On the evening of the first day of VSS, the planners  provided an exceptional evening of  food and entertainment at the Indiana Roof Ballroom.  Vendors had evening receptions, making it a parade of events for the evening.

On Friday morning, Michael Horn and Paul Peterson had a panel discussion about a world class education.  Peterson quoted PISA scores showing the apparent dismal scores of American students, yet later he stated that he was not an assessment expert.  If you’re unfamiliar with the possible problems with PISA, start here.  Peterson described the idea of co-production — how unpaid labor increases productivity.  They include:

  • Big box stores where customers troll the aisles with carts, moving goods from the stores to their cars.
  • Banks were ATMs serve customers and banks use online statements.

In schools, Peterson stated, students are the most important part of unpaid labor.  We must look for student engagement in courses to get them to learn what they should know.

Like others, including Horn, Peterson stated that we are at the beginning of digital learning and much possible as technology improves, such fully interactive and 3D.

He stated that competition between blended learning and online learning will improve options for students.

Peterson closed with three areas to observe success:

  1. The system must be transparent with standards, curricula.
  2. Student accountability is essential.  The learning must be verified.
  3. The system must be flexible.
  4. There must be a policy framework for competition.

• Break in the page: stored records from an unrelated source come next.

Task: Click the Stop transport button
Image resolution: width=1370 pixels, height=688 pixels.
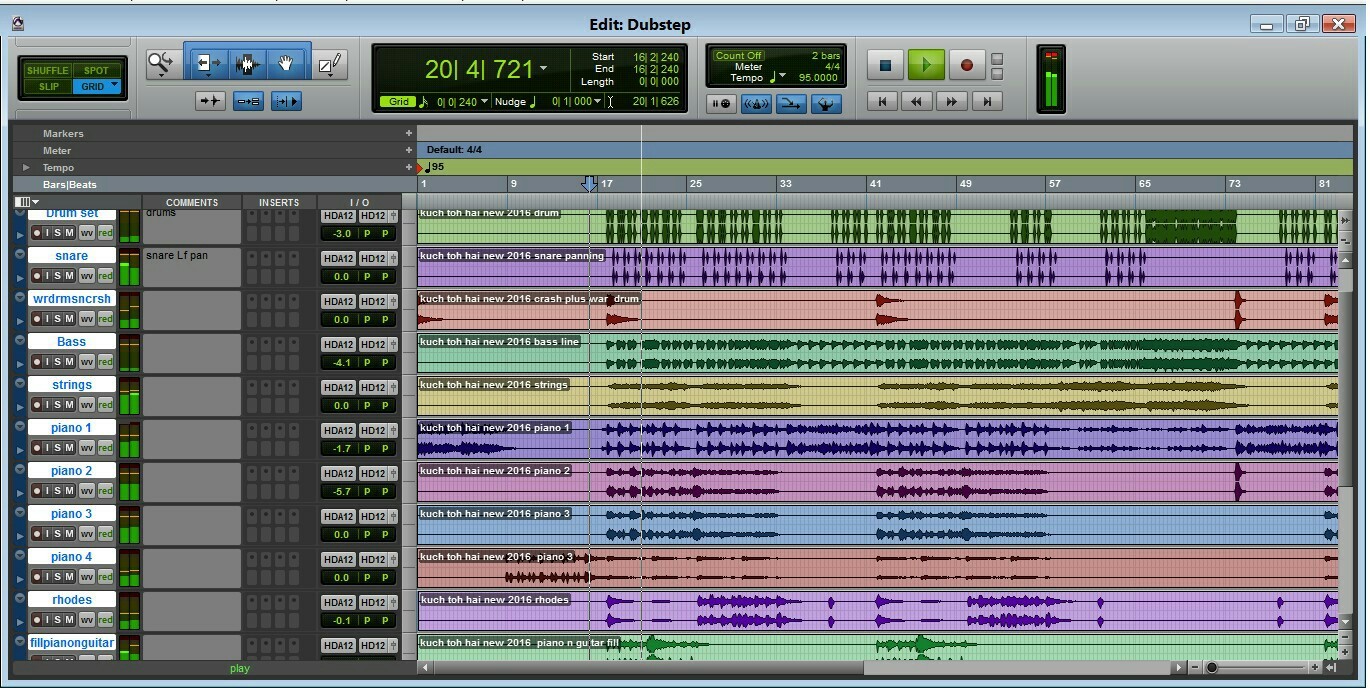Action: [885, 65]
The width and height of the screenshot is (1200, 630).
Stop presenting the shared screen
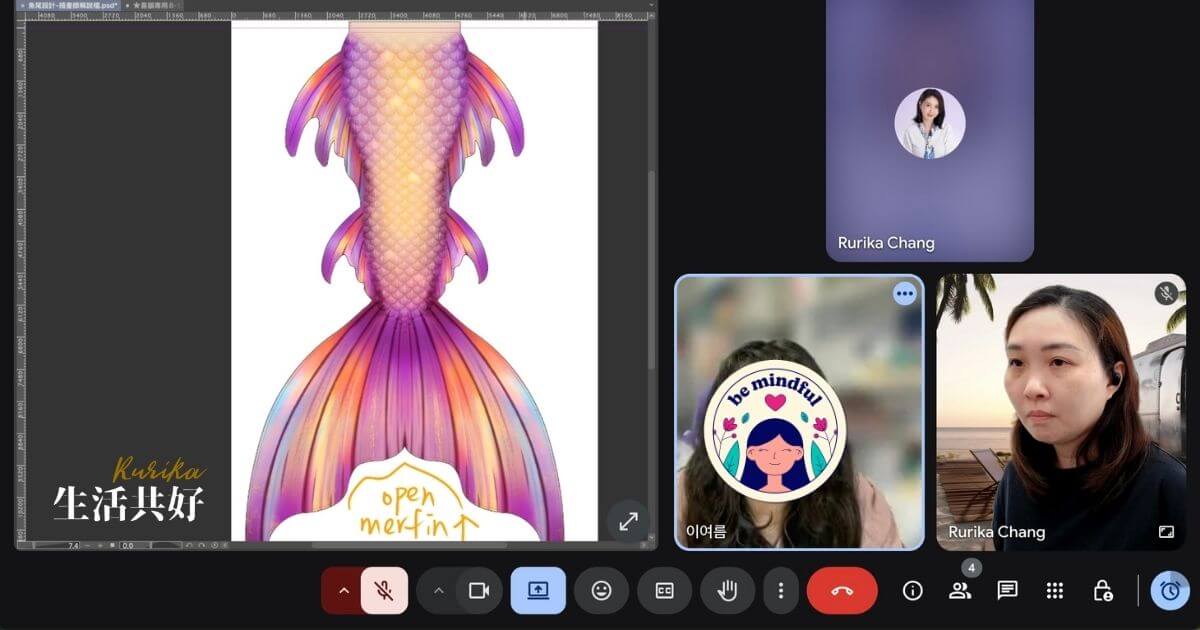tap(538, 590)
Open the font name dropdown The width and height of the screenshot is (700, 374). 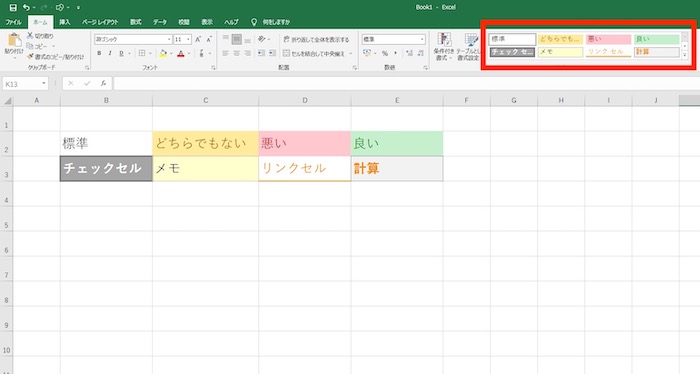(169, 39)
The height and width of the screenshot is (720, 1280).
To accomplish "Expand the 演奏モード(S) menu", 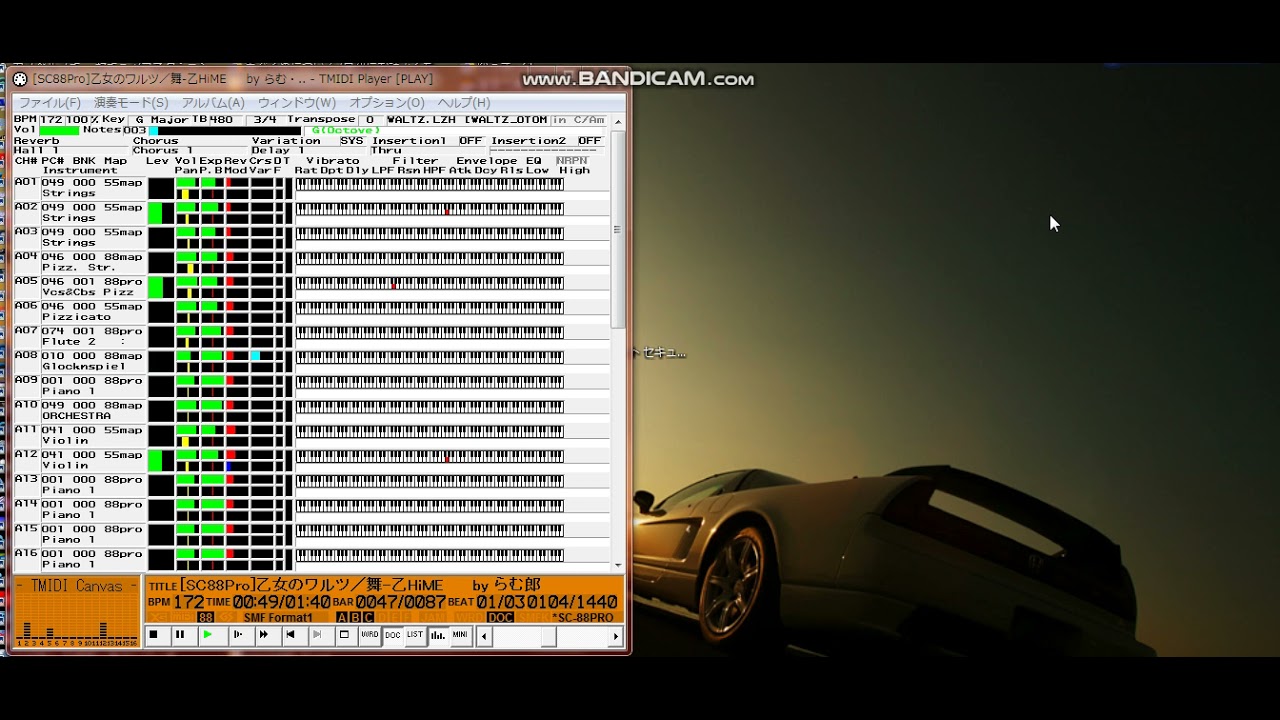I will pos(131,103).
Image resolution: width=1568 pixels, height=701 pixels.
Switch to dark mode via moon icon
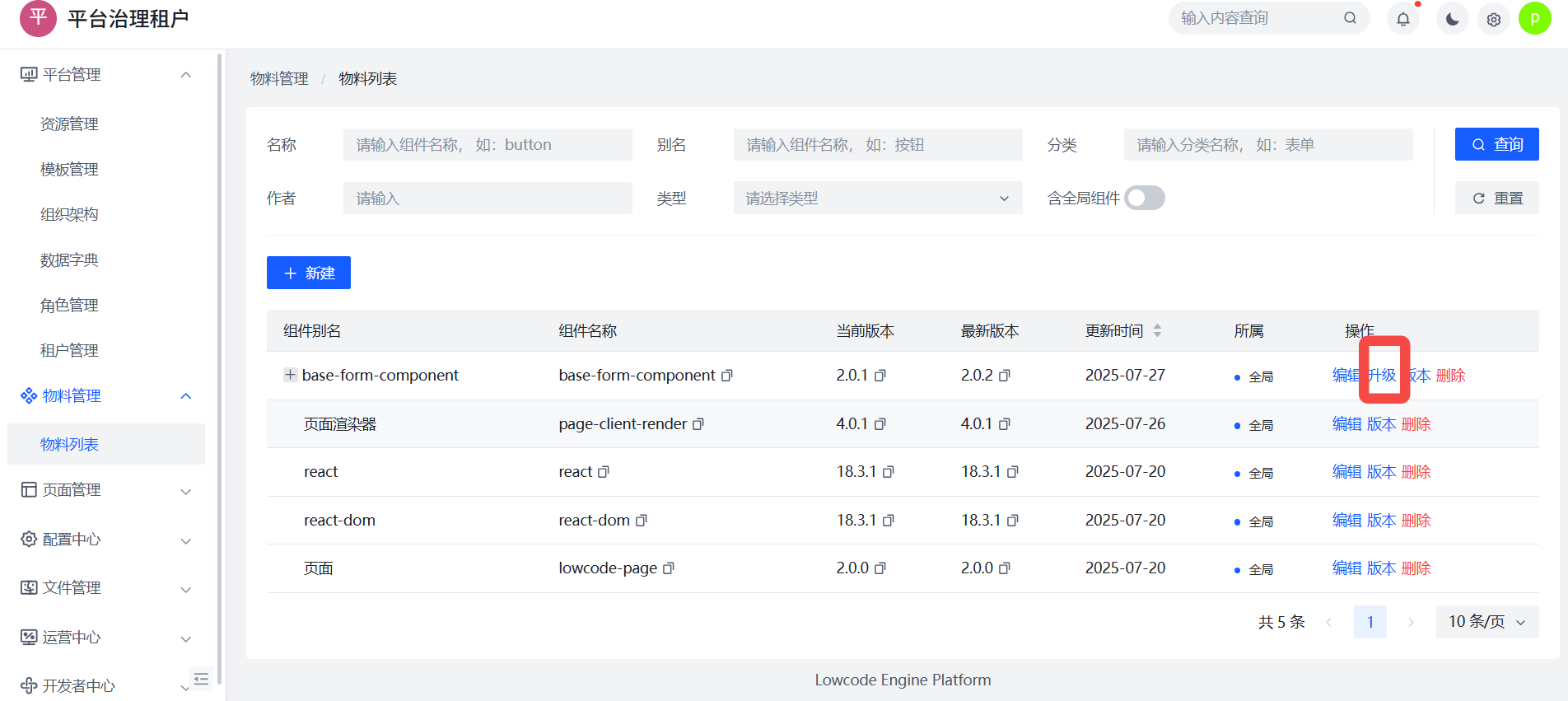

Next I attended a panel discussion led by former West Virgina Governor Bob Wise.  Participants gave specific information about success in their programs.  Some general ideas from the presenters:

  1. Blended learning ensures success for many types of students.
  2. Success in blended learning depends on quality teachers
  3. Professional development is important.
  4. Social networking will become important.

Next I attended a session where Robyn Bagley described the process how Utah Senate Bill 65 was passed to encourage digital learning in that state.  She described a new model for Utah:

  • Funding follows the student.
  • Funding based on successful completion of the course.
  • Students customize their education with blended learning
  • Students provide courses and provider
  • Subject matter mastery replaces seat time
  • Student have access to the best courses and best teachers.

She outlined how she was able to shepard the bill through the Utah legislature.  Robyn was passionate and articulate about the topic.  She has a winning attitude.

My final breakout presentation was about how Hall County, GA is implementing digital learning in its schools.  The program includes curriculum development and sharing, infrastructure design, assessments, and professional development.

The day and conference concluded with a student panel presentation.  Students explained how and why they were in online and blended learning programs.  They talked about their challenges — some of the content is hard to learn — to their triumphs — I can take my school with me when I travel.

It was a great closing to this conference.

The next VSS is  October 21-24, 2012 in New Orleans.